Required work - Leave no picture in, and give every entry again exactly.
^^^^^^^^^^^^^^^^
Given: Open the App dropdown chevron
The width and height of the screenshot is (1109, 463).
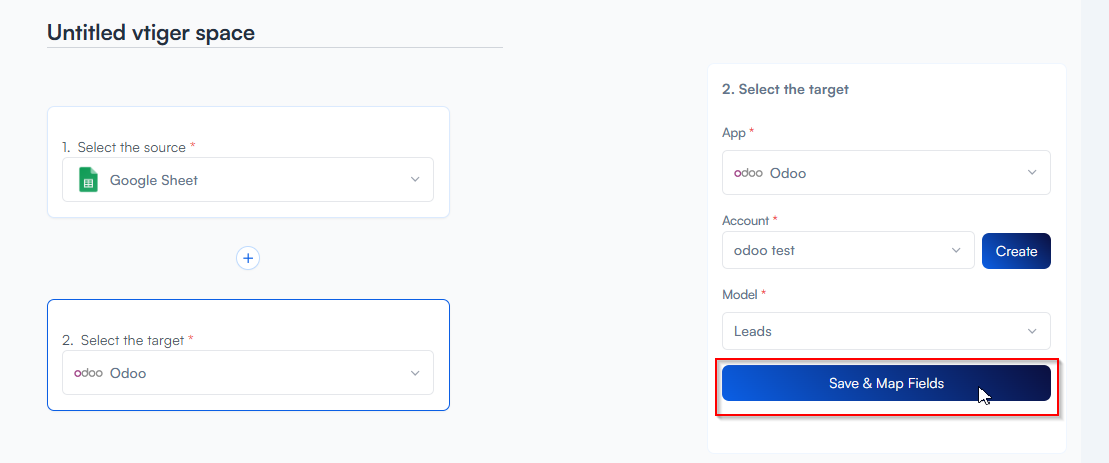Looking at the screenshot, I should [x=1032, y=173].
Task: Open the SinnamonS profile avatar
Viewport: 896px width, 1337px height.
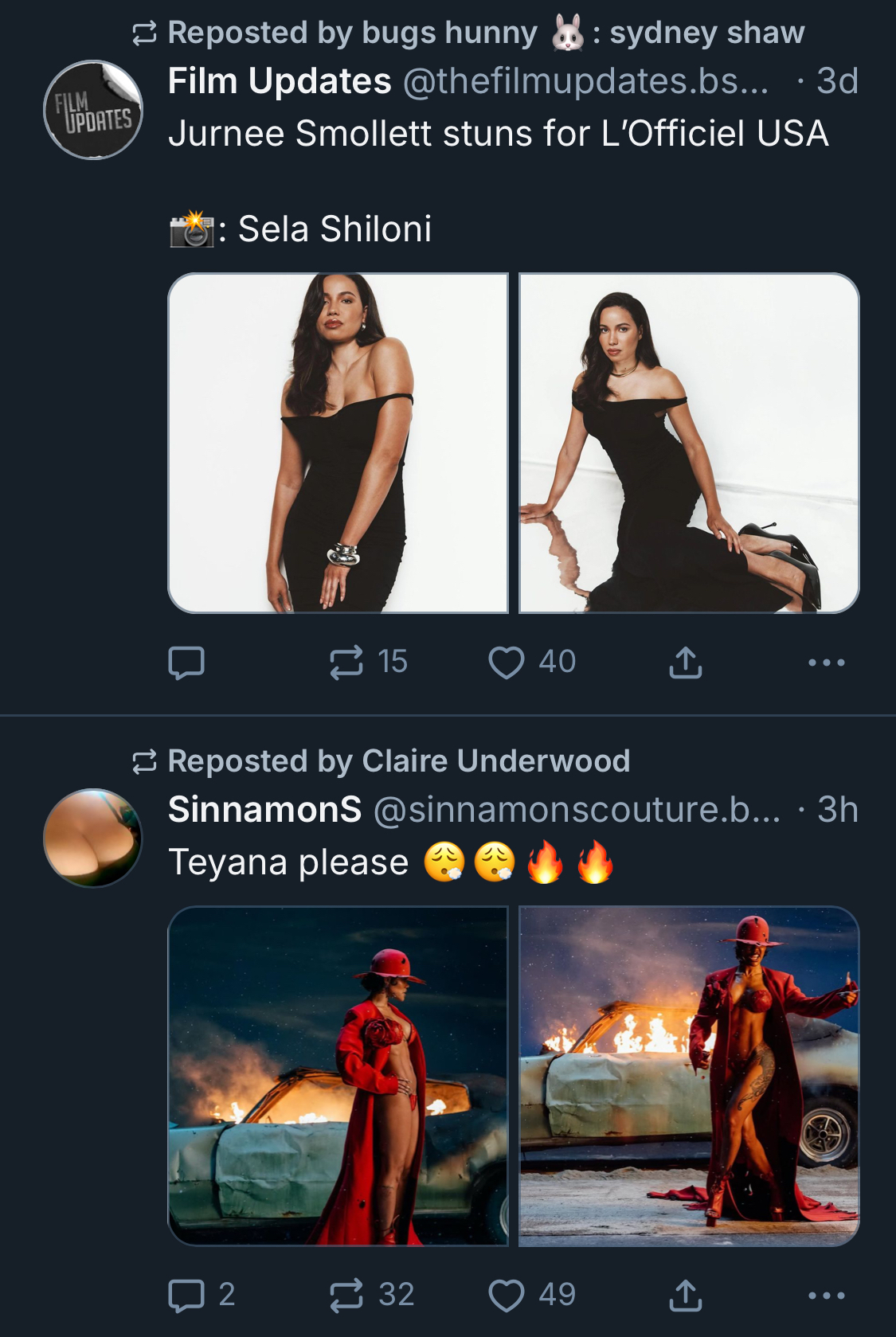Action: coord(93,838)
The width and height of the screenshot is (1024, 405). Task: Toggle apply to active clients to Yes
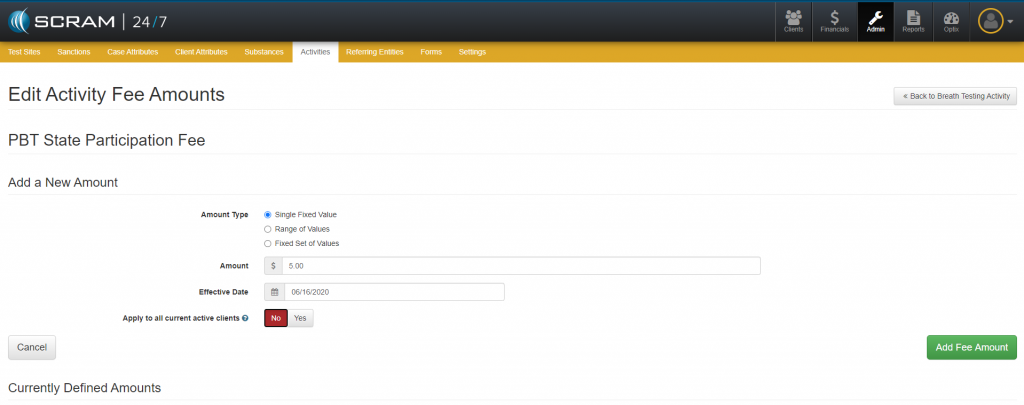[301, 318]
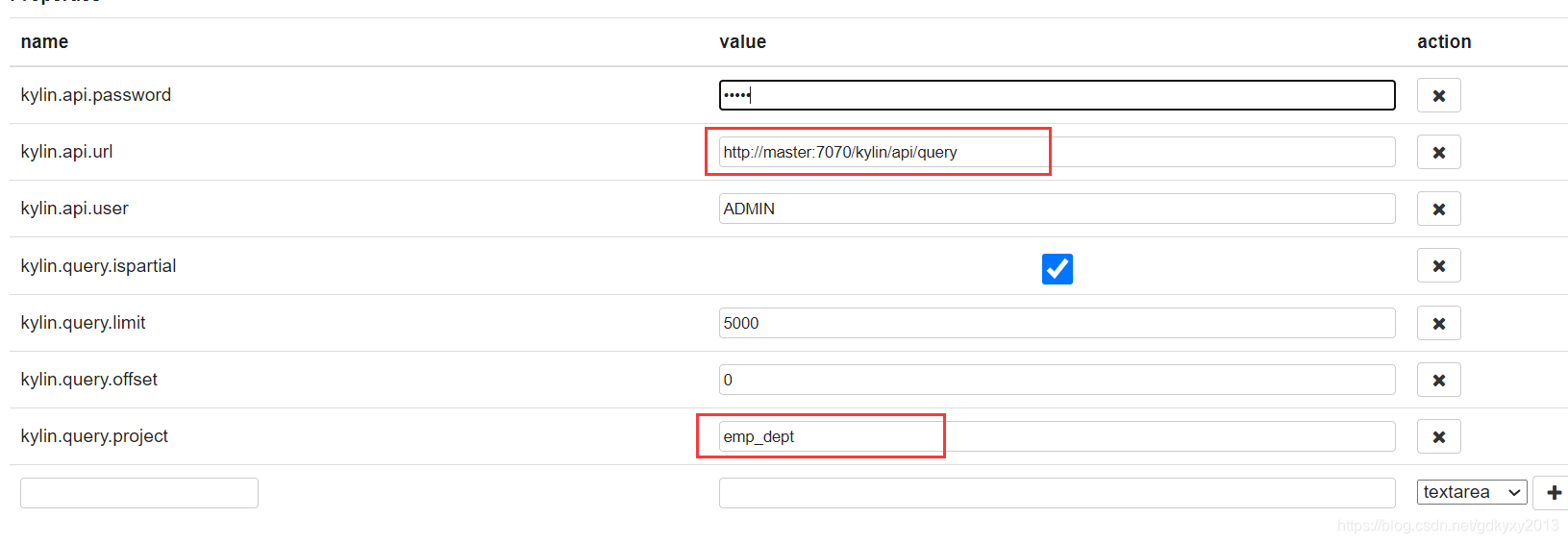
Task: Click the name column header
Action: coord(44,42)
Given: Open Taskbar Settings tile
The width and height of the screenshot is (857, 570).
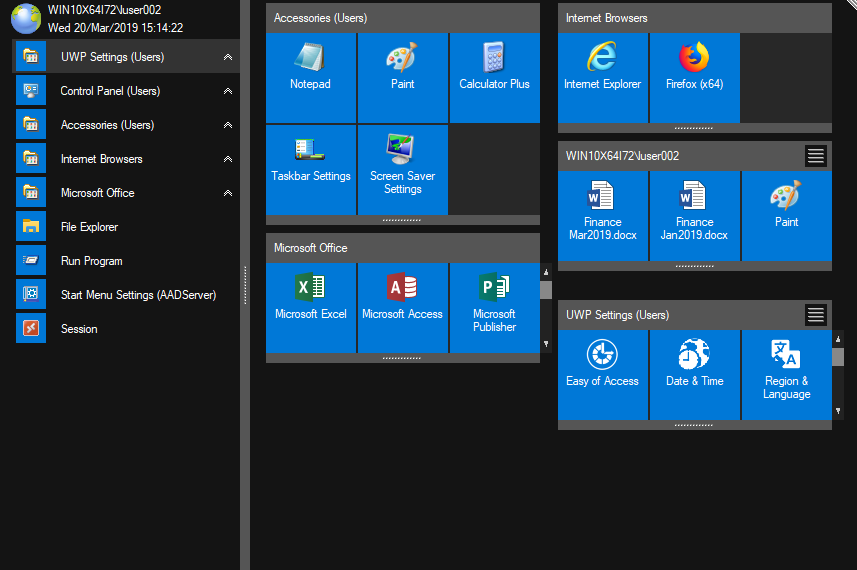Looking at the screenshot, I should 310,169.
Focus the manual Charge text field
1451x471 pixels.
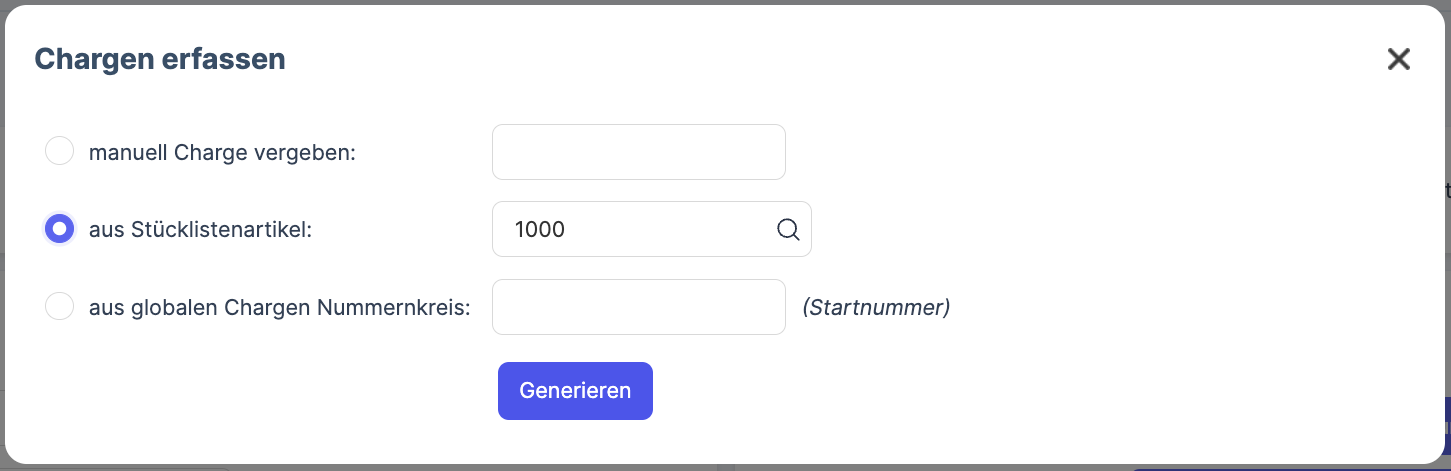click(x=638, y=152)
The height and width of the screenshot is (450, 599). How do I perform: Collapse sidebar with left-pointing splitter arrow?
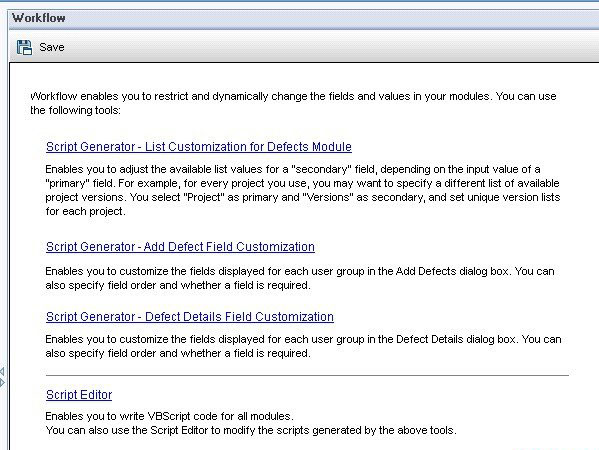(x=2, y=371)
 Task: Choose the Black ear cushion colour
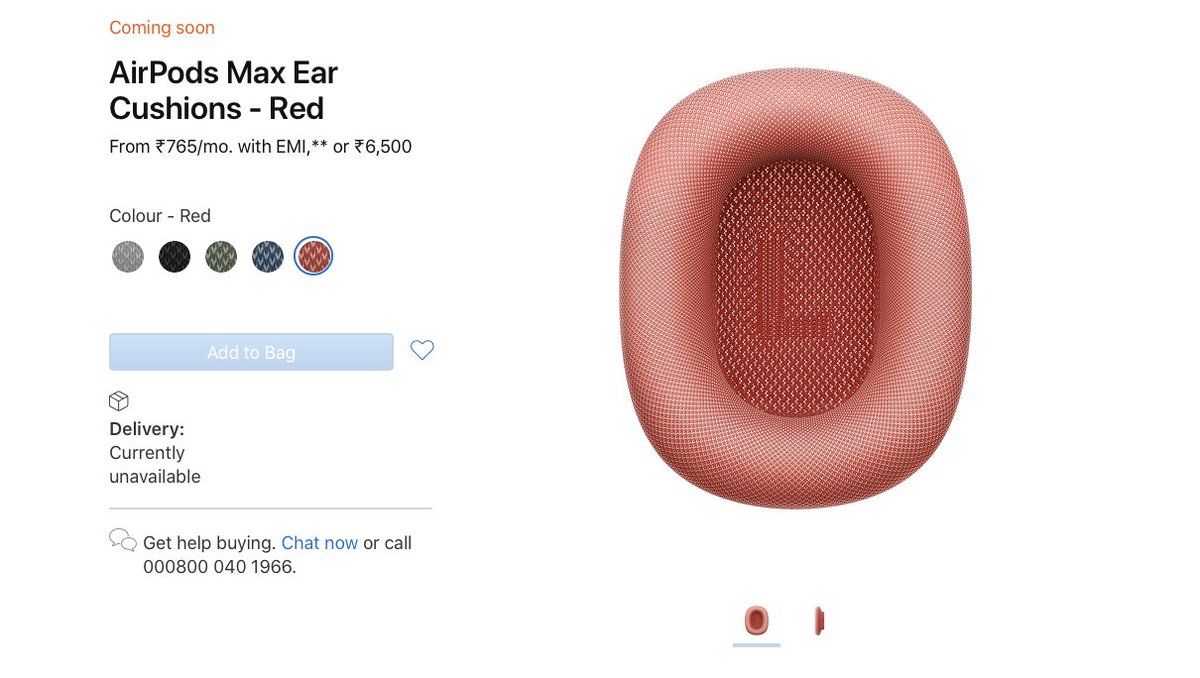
^^^^^^^^^^^^^^^^
Answer space -
Given: Open the App dropdown chevron
The width and height of the screenshot is (1109, 463).
Looking at the screenshot, I should [x=1032, y=173].
Task: Open the SinnamonS profile avatar
Viewport: 896px width, 1337px height.
Action: coord(93,838)
The width and height of the screenshot is (1024, 405). Task: Toggle apply to active clients to Yes
[301, 318]
Task: Click the name column header
Action: coord(44,42)
Given: Open Taskbar Settings tile
The width and height of the screenshot is (857, 570).
Looking at the screenshot, I should 310,169.
Focus the manual Charge text field
1451x471 pixels.
click(x=638, y=152)
The height and width of the screenshot is (450, 599). How do I perform: Collapse sidebar with left-pointing splitter arrow?
(x=2, y=371)
 Task: Choose the Black ear cushion colour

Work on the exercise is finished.